What is expected – Copy the lines from the one containing "This screenshot has height=449, width=753." up to and including the one containing "Action: point(59,332)", swapping "Select" for "Choose" and leaving everything else unchanged.

====== Supplied material

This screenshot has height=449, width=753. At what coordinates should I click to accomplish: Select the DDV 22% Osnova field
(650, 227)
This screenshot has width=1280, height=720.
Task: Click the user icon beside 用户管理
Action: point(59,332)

============
====== Supplied material

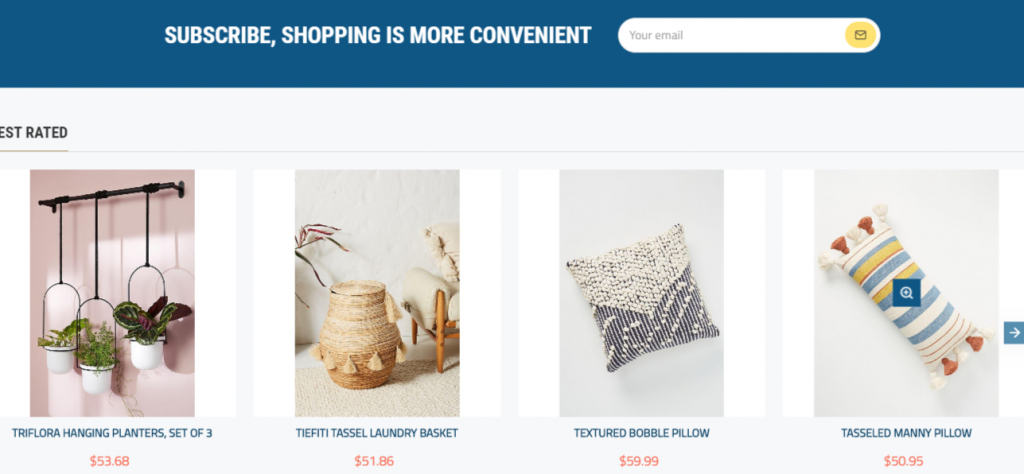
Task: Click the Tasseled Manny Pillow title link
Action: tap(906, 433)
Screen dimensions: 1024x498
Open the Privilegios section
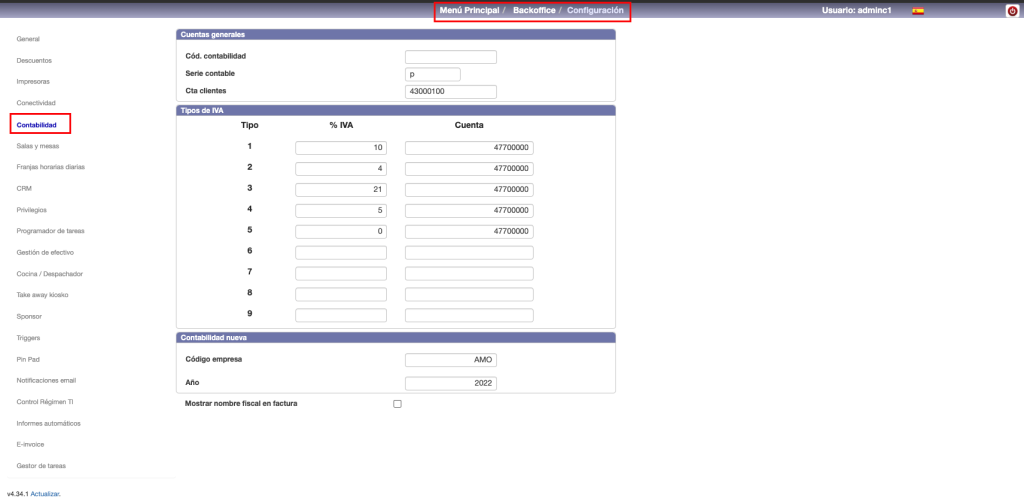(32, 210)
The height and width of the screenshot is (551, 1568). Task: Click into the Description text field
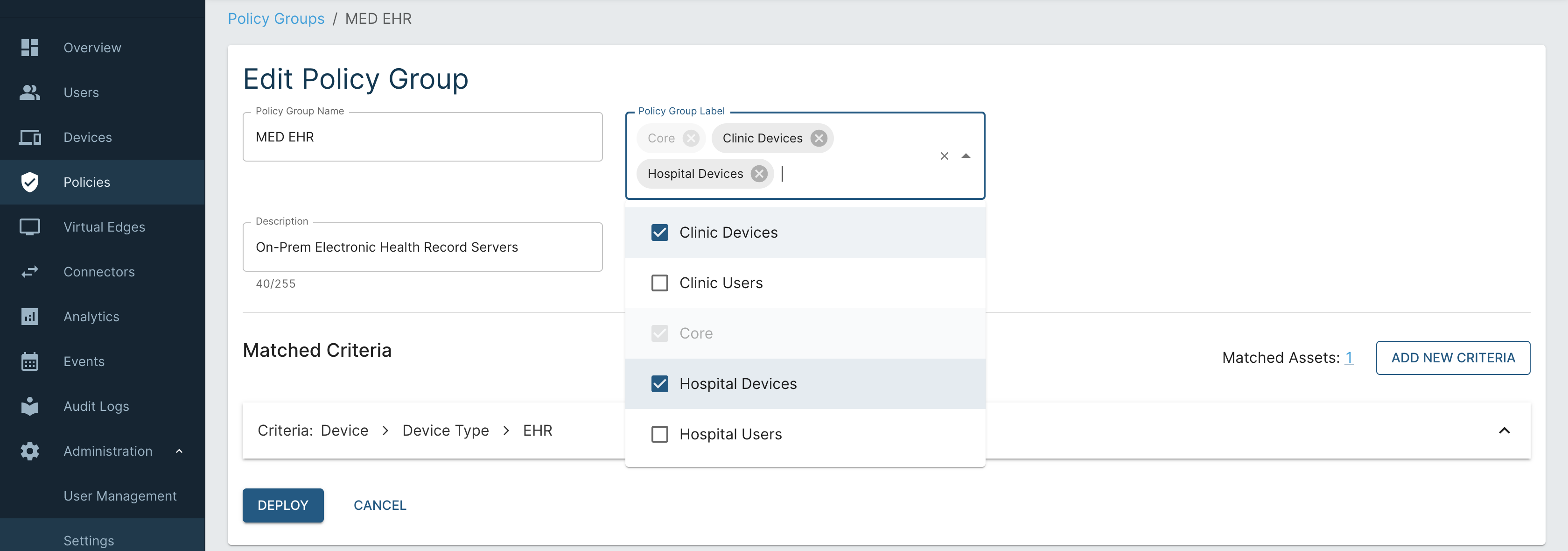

============
====== Supplied material

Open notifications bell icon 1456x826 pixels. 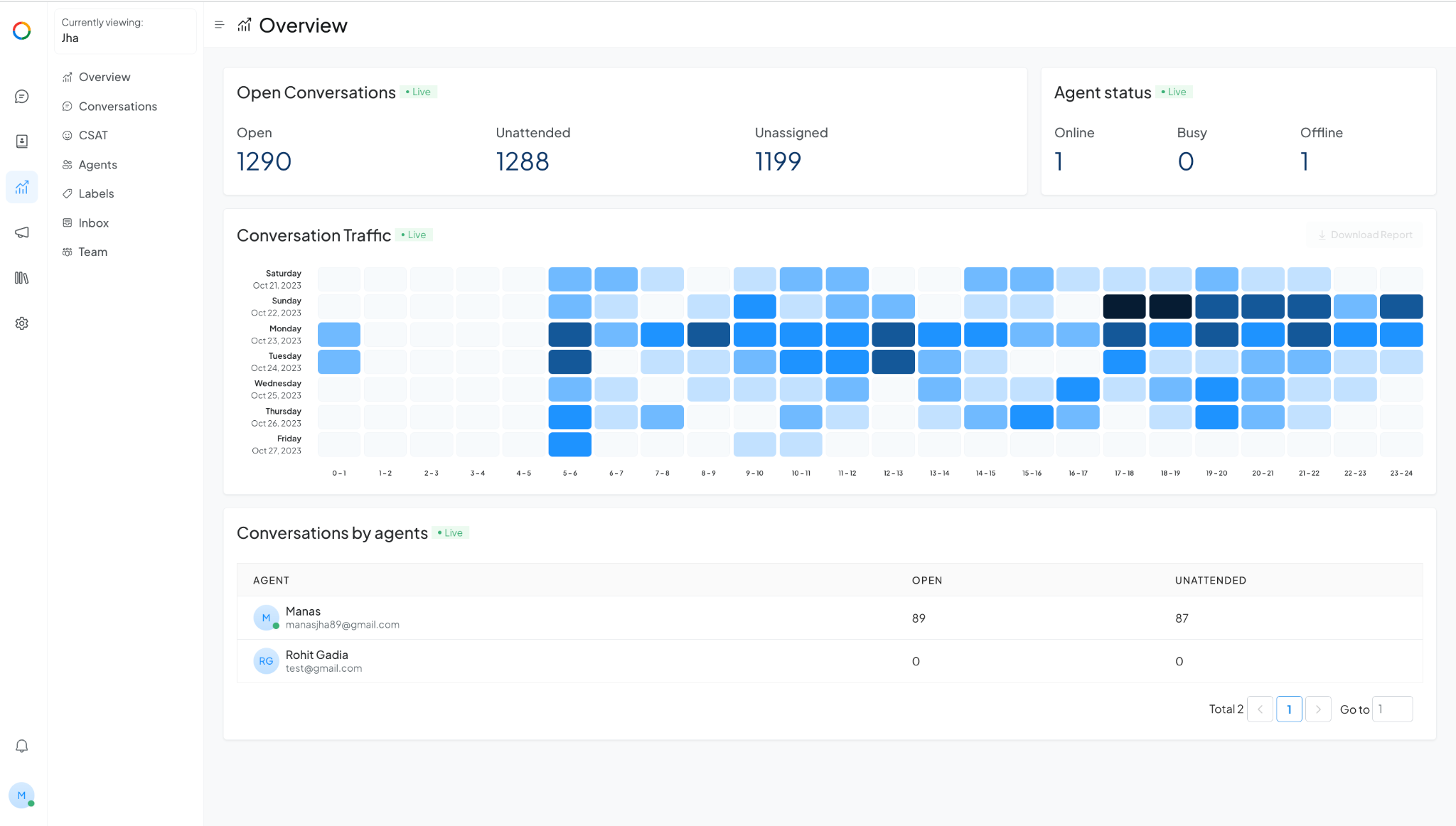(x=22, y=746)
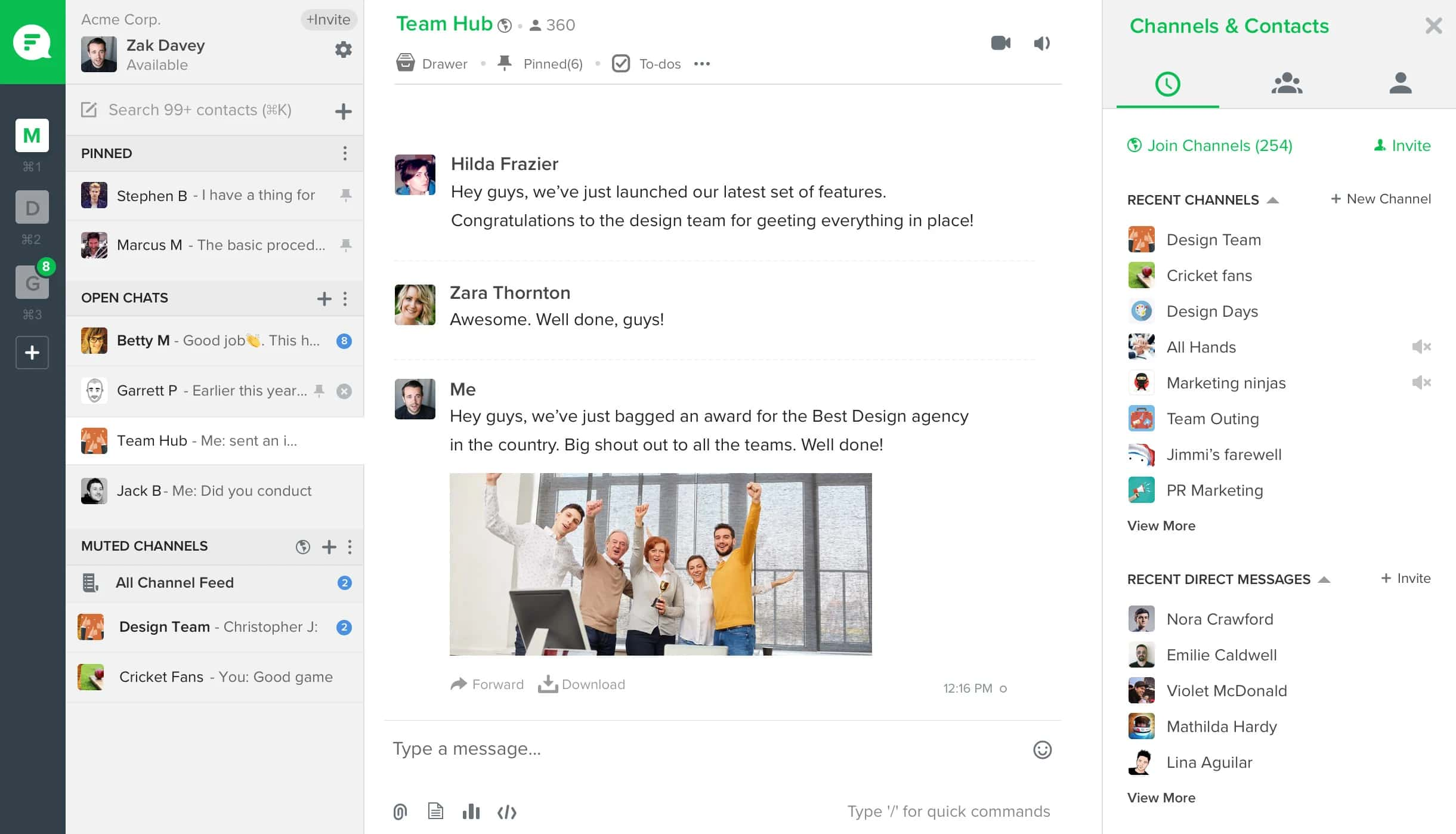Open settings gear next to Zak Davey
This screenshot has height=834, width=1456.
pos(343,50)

============

Response to this exercise –
This screenshot has height=449, width=753. At what coordinates should I click to accomplish: Choose the DDV 22% Osnova field
(650, 227)
This screenshot has width=1280, height=720.
Task: Click the user icon beside 用户管理
Action: point(59,332)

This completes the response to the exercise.